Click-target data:
--- start ---

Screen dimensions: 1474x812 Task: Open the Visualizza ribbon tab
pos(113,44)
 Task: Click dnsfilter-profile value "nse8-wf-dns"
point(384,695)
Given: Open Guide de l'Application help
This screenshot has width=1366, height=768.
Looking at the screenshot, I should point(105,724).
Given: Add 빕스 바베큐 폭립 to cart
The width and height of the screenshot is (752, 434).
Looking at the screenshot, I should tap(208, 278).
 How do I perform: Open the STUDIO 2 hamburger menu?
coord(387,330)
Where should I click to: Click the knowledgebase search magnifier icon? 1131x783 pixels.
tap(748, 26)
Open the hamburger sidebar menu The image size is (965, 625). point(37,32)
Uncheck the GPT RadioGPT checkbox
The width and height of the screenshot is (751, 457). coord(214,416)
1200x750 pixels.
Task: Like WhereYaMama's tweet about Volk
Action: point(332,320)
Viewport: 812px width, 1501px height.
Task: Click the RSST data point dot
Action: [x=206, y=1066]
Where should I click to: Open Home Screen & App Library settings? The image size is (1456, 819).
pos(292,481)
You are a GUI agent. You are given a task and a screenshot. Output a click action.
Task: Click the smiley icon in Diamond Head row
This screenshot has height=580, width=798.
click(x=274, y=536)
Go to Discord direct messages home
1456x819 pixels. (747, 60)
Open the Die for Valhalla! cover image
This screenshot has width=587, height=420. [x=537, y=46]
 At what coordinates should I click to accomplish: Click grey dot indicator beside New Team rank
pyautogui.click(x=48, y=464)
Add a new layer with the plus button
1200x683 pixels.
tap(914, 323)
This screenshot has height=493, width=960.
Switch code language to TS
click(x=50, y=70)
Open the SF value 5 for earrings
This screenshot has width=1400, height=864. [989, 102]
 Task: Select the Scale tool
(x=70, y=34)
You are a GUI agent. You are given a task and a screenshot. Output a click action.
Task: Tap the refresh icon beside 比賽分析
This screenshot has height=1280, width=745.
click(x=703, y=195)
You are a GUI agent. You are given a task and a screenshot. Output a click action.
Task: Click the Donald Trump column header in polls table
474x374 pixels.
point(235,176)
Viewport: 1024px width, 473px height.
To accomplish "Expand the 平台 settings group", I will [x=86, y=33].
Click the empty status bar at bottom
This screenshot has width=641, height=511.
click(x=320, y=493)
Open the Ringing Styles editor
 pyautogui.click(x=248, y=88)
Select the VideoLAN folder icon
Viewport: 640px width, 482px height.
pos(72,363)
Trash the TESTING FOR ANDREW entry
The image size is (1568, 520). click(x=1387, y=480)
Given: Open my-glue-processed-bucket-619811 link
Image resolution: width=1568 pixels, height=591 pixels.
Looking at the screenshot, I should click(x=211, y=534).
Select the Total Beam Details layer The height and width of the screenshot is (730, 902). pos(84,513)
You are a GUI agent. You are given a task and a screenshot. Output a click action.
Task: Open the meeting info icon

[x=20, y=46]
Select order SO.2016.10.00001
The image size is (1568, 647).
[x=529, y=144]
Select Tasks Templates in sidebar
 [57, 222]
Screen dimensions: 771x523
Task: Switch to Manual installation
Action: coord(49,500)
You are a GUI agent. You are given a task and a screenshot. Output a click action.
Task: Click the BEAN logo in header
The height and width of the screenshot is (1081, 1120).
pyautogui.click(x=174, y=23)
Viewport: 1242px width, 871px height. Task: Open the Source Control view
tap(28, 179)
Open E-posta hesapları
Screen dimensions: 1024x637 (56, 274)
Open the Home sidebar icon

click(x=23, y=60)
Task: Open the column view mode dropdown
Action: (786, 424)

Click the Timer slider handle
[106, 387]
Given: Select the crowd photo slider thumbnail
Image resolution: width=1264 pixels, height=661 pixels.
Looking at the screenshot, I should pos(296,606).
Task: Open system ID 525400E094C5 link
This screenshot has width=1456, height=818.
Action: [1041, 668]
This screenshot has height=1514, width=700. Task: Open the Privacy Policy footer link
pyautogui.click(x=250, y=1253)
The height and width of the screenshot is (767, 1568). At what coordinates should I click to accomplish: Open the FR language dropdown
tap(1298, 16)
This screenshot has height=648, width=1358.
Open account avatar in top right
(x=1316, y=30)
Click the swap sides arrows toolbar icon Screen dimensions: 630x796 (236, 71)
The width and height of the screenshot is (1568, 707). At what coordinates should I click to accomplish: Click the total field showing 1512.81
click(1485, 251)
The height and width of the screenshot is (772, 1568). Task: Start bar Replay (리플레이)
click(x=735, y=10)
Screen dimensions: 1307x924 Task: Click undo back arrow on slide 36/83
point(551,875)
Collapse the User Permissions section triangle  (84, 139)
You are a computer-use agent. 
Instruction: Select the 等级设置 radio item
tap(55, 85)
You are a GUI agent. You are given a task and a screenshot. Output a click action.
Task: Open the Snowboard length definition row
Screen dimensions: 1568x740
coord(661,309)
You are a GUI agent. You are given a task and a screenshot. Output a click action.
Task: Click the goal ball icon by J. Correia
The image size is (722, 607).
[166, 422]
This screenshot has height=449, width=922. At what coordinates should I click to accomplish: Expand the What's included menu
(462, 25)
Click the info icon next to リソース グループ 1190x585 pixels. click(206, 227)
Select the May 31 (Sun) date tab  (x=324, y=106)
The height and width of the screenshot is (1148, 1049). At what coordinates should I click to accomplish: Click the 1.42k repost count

--- end ---

### Required work
Extract each line of the material above that contains the string "beside". Case counts, so only matches with the same capitalization qualify.

### Full solution
 At what coordinates should I click to accomplish: Click grey dot indicator beside New Team rank
Task: Tap the refresh icon beside 比賽分析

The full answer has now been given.